Revise the records below so that every "GUI agent" reads "screen assistant" and nothing else changes. Leave the pictures out of your copy.

Item position entries
::::::

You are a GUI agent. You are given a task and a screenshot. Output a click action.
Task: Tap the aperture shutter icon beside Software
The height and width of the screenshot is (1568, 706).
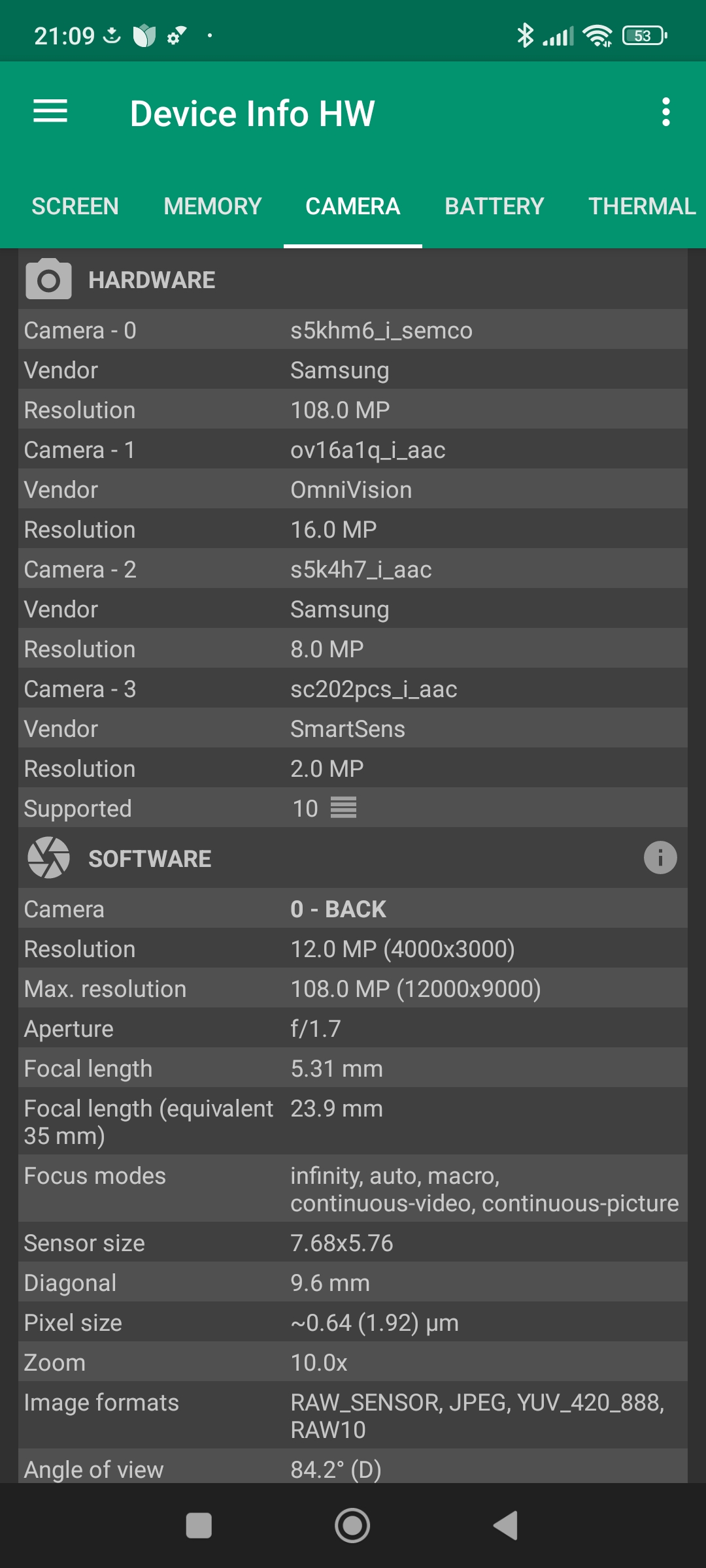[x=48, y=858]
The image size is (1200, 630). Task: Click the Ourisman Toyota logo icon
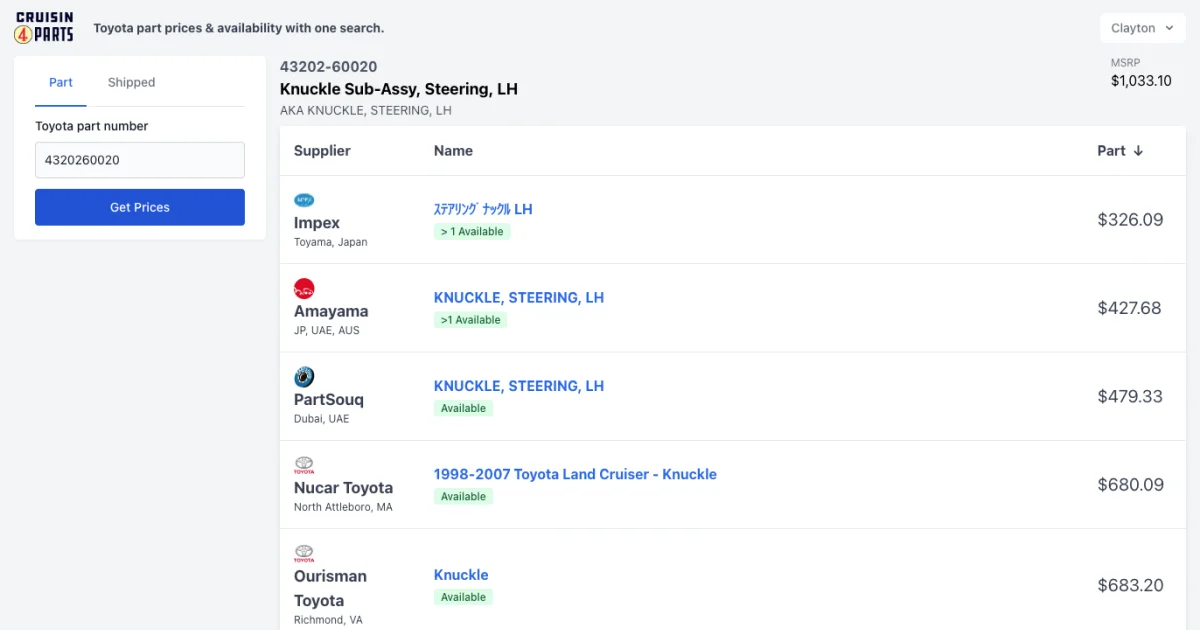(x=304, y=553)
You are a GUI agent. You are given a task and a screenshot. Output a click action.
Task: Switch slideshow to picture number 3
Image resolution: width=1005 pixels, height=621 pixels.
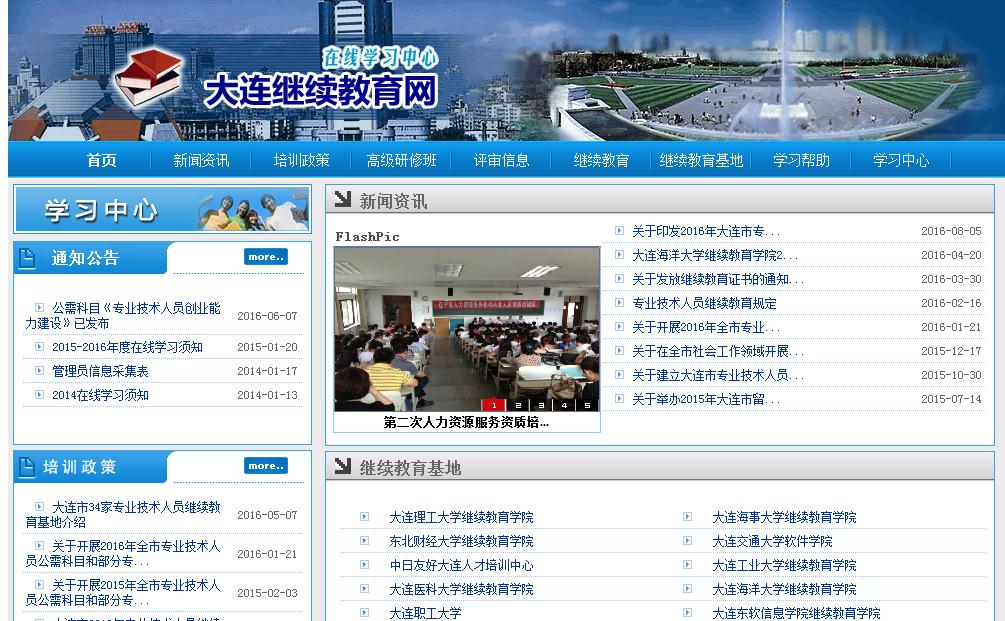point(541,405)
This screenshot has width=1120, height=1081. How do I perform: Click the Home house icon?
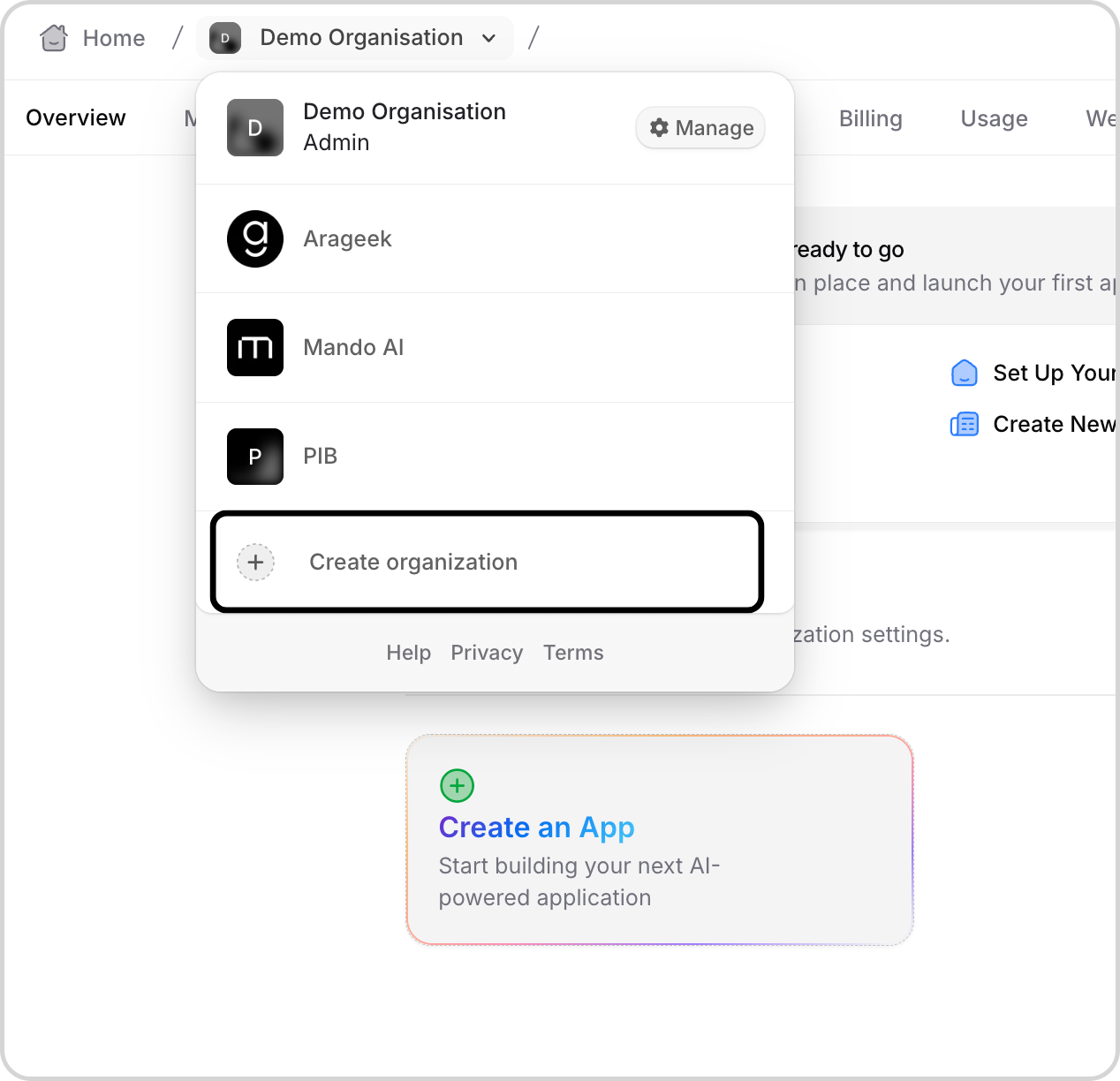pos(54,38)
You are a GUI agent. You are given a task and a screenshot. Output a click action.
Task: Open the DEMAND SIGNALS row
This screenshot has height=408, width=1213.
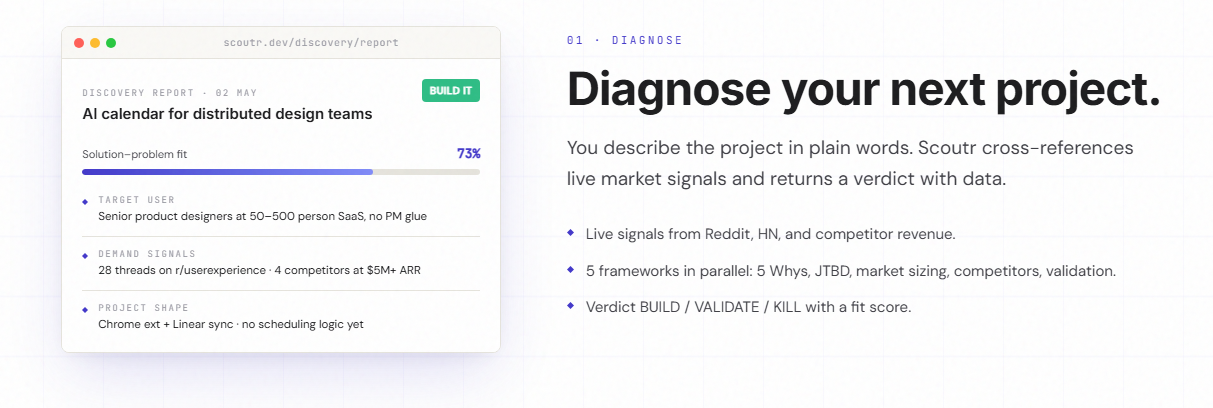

::::::

**Answer in full:**
You are a screen assistant. You are given a task and a screenshot. Output a click action.
Task: Tap the aperture shutter icon beside Software
The height and width of the screenshot is (1568, 706).
[x=48, y=858]
The image size is (1200, 630). Task: Click the Ourisman Toyota logo icon
(x=304, y=553)
You are a screen assistant. You are given a task and a screenshot. Output a click action.
Task: Switch slideshow to picture number 3
Image resolution: width=1005 pixels, height=621 pixels.
point(541,405)
This screenshot has width=1120, height=1081. How do I perform: Click the Home house icon?
pos(54,38)
You are a screen assistant. You are given a task and a screenshot. Output a click action.
Task: Open the DEMAND SIGNALS row
This screenshot has height=408, width=1213.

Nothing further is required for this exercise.